I remember that back in the 1960’s or early 1970’s one group tried getting citizens to sign copies of the Bill of Rights to show their support for its principles. I don’t remember the statistics, but people just didn’t want to go along with such liberal ideas.
An incident like that was cited in Irving Wallace’s cheesy novel The R Document, except the study was to see if passers-by would sign a copy of the Declaration of Independence. I’m assuming Wallace was reporting a real study, since so much of the novel was exposition-heavy, anyway.
Some day we’ll pass a law to take care of people like those 20% :mad:
What sort of criteria to you use to judge a survey’s methods when you are studying the results?
For a haphazard survey probably no particular analysis is used. For good surveys there is considerable work and pre-survey testing of the questions and their possible answers. Psycholgists are used to formulate questions, often using multiple, differently worded questions about the same subject just to catch lying. The people who design surveys weren’t all born yesterday as some here seem to think.
Huh. Not to mention, how many of you changed your political views drastically from age 15 to age 25 or 30?
Indeed. The claim that one could lie on surveys and not take them at face value is intriguing to me. They would seem to be two practices that should prove to be difficult to reconcile.
I’m confused. Are you saying its hard to believe that people could lie on a survey and then think that survey isn’t trustworthy?
No, I’m saying that disregarding survey results because one is a liar is merely one more form of taking surveys at face value. “People lie on surveys, therefore they are no good,” is a wonderful example of taking surveys at face value.
Not taking surveys at face value would mean learning about the sample methods, the survey methods, and going throught the questions to search for bias and deceit detection. It would mean taking the time and making the effort to find out how the researchers dealt with the fact that there are people who give inaccurate replies, intentionally or otherwise.
No. That would be a wonderful example of people NOT taking them at face value. I think you’re confused as to the meaning of the phrase.
It’s interesting that 75% mistakenly think that flag burning is currently illegal. However, this seems to be the most alarming thing in this survey. It’s certainly not unusual for high school students to be mistaken about something. Aren’t there regularly studies where they can’t find Iraq/France/Canada on a map?
I don’t think it’s shocking or surprising to see that 36% think that newspapers should get government approval of a story. There isn’t much context here. Certainly I don’t think that all newspapers should have to get approval for all stories. But, embedded journalists in Iraq should IMO.

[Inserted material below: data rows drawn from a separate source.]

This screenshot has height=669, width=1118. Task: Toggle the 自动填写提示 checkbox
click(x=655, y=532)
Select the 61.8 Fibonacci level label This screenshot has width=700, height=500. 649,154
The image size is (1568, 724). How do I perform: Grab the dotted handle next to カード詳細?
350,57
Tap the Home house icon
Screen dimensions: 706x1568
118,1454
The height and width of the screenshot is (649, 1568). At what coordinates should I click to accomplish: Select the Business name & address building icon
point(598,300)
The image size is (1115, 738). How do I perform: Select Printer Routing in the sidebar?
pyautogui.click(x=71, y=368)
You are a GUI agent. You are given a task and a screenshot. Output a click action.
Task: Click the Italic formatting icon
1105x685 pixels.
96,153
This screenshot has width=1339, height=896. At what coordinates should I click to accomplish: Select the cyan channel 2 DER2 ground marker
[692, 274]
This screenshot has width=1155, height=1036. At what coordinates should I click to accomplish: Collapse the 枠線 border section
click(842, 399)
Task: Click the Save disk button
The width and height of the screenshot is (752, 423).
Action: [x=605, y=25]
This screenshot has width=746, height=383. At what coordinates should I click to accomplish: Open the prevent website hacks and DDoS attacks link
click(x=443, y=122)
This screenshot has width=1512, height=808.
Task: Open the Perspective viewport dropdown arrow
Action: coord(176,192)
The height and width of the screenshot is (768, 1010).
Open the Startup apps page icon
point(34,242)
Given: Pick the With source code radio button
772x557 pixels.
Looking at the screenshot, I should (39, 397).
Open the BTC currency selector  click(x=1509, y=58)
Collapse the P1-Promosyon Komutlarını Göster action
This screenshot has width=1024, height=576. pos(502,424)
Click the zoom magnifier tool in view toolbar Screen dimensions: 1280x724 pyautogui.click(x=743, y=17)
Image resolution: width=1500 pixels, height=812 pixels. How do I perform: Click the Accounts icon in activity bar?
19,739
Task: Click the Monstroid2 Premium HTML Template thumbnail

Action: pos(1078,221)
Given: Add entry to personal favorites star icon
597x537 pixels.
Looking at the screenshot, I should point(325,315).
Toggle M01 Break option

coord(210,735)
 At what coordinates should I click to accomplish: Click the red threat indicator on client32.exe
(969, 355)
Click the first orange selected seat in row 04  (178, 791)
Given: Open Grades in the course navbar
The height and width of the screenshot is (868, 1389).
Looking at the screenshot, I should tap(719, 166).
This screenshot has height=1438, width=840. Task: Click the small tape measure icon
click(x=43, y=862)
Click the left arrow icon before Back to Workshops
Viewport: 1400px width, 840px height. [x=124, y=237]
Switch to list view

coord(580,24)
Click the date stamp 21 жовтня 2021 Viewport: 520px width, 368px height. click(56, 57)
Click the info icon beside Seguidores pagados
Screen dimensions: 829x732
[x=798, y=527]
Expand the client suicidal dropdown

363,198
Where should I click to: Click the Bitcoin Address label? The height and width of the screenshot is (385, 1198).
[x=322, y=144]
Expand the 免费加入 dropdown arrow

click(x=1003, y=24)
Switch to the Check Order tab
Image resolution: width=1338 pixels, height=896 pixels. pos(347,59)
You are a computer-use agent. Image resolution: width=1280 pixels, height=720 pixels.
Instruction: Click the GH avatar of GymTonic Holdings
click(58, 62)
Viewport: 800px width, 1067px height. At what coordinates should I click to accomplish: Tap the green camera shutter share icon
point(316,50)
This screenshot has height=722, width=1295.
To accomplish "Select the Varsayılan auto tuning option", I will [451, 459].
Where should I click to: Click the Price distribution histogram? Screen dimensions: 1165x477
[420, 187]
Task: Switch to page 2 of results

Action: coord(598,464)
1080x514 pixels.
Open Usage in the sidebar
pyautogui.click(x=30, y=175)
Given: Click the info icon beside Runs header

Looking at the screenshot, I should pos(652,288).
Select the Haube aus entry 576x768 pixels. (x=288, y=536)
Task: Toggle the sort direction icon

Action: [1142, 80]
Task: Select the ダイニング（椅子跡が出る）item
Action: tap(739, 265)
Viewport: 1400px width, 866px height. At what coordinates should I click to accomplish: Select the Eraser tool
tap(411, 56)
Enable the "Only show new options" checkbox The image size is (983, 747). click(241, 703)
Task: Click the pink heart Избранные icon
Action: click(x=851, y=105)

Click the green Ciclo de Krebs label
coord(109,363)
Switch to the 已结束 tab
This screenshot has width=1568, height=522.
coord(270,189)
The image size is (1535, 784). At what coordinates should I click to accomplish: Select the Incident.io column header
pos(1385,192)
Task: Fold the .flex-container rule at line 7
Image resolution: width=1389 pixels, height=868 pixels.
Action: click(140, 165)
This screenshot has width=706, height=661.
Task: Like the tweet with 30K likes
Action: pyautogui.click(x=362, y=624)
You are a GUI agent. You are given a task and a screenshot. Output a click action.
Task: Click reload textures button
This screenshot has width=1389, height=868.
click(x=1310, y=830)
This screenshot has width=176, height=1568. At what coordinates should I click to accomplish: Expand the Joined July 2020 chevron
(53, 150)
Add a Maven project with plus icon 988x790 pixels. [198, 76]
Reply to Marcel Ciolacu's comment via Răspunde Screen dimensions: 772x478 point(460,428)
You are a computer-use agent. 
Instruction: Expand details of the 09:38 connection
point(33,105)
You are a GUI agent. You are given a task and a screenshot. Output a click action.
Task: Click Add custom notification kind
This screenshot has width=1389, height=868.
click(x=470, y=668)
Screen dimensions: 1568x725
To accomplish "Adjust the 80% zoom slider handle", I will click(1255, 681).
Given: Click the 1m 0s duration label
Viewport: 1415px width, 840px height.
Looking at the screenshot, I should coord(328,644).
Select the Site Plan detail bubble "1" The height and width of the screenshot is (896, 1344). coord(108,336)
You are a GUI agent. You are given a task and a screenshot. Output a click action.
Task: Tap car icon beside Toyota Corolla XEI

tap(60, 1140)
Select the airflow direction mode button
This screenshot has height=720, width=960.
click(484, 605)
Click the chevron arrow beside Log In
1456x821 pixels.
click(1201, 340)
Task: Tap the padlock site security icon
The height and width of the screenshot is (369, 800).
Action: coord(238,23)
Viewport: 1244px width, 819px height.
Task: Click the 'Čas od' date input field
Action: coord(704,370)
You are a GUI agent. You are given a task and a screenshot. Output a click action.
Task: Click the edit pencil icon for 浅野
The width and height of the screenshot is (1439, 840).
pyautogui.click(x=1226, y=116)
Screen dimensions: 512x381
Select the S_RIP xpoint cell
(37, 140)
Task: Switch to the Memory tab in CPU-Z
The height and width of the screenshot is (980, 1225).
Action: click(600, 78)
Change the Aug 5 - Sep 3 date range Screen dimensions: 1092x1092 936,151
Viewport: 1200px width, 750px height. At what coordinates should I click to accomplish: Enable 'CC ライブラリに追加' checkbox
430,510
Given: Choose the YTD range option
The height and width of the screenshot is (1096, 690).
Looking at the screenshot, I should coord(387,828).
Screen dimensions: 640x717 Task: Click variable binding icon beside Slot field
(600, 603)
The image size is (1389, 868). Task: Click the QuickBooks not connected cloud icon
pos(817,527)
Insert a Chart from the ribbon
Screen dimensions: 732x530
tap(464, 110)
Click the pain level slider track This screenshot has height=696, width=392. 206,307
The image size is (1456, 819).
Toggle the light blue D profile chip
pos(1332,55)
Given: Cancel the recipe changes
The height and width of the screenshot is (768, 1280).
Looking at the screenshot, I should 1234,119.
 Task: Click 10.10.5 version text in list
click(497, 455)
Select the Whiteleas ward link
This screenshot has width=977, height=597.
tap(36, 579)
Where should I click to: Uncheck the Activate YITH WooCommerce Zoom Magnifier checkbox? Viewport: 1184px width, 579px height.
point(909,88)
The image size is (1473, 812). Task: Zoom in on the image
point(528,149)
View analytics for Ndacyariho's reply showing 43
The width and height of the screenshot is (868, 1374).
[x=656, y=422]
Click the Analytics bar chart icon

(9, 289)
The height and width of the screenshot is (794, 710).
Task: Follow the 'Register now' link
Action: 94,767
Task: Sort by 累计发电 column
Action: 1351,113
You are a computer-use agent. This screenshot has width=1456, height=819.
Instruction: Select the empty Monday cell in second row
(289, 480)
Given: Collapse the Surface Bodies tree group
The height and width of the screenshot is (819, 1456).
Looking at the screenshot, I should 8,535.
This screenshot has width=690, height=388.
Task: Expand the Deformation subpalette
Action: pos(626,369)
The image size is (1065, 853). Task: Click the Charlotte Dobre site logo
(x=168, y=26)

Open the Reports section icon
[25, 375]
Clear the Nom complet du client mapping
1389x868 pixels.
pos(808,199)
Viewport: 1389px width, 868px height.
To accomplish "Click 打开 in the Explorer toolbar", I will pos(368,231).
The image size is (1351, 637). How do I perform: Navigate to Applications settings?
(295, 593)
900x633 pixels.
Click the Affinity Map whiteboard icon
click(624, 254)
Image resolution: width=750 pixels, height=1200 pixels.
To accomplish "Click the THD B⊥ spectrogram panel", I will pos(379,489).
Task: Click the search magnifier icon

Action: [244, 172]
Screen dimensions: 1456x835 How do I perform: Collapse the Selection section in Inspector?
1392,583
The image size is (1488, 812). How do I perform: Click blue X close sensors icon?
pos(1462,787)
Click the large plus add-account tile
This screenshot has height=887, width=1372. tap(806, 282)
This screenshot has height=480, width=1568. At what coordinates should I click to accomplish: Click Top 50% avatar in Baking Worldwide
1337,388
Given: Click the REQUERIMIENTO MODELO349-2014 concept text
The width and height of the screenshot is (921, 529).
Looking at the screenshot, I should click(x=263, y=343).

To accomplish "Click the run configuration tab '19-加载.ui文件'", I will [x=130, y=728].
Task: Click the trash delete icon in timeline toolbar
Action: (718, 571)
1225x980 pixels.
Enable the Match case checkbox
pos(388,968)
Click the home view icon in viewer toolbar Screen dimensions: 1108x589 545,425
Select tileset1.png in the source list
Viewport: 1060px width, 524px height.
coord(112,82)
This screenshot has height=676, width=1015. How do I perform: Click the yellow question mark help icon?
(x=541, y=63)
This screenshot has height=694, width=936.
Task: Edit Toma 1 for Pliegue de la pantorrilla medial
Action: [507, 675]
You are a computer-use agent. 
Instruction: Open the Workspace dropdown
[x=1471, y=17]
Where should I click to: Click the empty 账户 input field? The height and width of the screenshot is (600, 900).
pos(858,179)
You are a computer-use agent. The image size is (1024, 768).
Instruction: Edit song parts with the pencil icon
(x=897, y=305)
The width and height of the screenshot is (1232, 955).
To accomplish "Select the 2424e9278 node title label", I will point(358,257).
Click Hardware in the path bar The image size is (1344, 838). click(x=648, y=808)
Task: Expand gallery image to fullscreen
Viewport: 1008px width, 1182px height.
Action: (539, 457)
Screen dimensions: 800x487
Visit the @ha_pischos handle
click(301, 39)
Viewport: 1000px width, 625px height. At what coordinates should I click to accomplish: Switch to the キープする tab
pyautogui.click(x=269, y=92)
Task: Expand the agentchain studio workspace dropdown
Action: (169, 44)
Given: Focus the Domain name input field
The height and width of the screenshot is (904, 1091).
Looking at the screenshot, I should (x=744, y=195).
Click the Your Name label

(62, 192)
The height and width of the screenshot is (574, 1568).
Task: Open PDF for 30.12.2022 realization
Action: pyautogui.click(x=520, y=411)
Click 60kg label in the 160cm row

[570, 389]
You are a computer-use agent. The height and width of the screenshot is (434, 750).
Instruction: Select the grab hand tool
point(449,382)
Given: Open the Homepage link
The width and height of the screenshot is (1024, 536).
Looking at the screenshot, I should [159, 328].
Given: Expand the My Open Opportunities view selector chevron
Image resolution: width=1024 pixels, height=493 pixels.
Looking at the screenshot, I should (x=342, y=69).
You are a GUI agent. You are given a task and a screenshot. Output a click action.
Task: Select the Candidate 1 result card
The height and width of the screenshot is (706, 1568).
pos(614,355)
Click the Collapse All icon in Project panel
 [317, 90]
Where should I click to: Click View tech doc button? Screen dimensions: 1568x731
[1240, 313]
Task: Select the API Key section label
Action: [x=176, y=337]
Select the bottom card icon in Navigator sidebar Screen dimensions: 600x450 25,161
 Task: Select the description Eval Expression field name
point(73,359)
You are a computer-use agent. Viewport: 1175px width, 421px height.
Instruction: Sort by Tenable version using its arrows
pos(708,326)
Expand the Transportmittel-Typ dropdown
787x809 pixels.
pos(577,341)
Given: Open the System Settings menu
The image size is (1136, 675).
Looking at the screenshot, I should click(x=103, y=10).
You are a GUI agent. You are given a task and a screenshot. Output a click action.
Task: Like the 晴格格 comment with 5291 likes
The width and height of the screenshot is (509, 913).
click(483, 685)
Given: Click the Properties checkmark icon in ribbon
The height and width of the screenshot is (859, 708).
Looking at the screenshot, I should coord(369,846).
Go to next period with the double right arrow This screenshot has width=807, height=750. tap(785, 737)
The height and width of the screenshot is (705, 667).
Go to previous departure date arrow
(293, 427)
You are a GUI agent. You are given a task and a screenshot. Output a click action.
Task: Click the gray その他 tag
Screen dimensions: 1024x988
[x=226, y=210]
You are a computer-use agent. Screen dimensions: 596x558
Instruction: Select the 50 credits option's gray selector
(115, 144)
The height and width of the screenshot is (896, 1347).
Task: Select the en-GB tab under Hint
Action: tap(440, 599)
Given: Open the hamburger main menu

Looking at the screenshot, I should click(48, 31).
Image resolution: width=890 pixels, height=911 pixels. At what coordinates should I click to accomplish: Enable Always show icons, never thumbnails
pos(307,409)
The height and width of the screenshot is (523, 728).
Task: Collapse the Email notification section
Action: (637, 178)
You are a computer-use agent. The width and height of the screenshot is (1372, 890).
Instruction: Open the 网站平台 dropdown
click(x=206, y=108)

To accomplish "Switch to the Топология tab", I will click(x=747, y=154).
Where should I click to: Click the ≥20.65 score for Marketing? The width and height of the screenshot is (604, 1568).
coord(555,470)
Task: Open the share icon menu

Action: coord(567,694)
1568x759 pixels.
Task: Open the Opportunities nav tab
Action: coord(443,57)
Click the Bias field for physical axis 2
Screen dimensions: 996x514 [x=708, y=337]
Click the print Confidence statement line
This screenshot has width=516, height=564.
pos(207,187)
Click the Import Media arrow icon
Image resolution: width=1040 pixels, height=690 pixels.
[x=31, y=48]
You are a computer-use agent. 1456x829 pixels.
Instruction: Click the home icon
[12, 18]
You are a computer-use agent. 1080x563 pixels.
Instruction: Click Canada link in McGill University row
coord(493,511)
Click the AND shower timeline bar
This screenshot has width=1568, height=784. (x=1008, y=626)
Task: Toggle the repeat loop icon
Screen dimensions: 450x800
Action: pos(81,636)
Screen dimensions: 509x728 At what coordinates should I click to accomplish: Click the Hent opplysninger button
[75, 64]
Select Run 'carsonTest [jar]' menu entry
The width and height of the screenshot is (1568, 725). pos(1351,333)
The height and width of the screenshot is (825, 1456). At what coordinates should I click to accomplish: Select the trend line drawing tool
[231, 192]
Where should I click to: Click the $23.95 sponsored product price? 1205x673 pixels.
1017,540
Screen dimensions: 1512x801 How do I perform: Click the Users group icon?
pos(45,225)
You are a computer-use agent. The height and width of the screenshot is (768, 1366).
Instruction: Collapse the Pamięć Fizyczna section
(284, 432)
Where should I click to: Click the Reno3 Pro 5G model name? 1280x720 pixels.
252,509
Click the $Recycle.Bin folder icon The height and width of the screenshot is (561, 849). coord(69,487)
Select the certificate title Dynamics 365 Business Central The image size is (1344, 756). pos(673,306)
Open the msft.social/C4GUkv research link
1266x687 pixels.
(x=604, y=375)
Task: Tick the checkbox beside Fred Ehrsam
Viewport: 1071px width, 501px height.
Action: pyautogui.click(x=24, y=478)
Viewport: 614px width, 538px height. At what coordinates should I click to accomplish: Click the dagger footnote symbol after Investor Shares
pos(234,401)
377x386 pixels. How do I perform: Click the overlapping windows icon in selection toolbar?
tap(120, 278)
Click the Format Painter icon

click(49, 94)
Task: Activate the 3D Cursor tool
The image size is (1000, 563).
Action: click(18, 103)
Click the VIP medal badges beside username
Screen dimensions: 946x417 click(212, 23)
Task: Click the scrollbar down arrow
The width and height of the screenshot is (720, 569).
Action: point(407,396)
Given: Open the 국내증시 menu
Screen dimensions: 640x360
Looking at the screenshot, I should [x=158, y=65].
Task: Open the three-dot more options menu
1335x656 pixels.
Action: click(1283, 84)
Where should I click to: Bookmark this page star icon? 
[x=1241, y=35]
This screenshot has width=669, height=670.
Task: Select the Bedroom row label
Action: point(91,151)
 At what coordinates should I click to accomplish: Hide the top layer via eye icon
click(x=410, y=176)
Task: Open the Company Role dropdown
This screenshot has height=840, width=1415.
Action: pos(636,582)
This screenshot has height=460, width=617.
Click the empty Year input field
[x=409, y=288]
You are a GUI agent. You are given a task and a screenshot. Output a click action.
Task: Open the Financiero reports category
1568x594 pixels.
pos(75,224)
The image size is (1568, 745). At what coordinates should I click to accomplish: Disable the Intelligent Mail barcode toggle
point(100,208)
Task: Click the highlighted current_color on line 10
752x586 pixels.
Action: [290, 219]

The first thing that comes to mind looking at this study is the recent shooting of the wounded Iraqi in a mosque by US troops. That journalist was an irresponsible jackass for releasing that tape. What he did borders on treason. It’s bad actions such as this that lead people (even high school students) to lose respect for the media and want more controls on them.
Can anybody get a link to the actual study with the wording of the questions?
Thank you, I thought I was losing my mind for a second there.
From what I can find, it means, inter alia, the apparent worth as opposed to the real worth, which is pretty close to my understanding of the term as considering something superficially. This is distinct from other acceptable definitions, such as the value of a security written on it which is unrelated to market price.
So thinking that surveys are bunk because some people lie on them certainly qualifies as judging them on characteristics one considers to be obvious, or that one considers to be true without finding out whether such is the case.
Sort of. But, not quite.
The portion of the term that you seem to be mis-understanding is “taking them at face value.” This would translate to mean “accepting them at face value” or “agreeing with them at face value”.
You’ve inverted this. You are disagreing with something based on face value. This could maybe be called “rejecting them at face value”. Although, the far more common expression is “taking them at face value” which actually means the opposite of your intended point.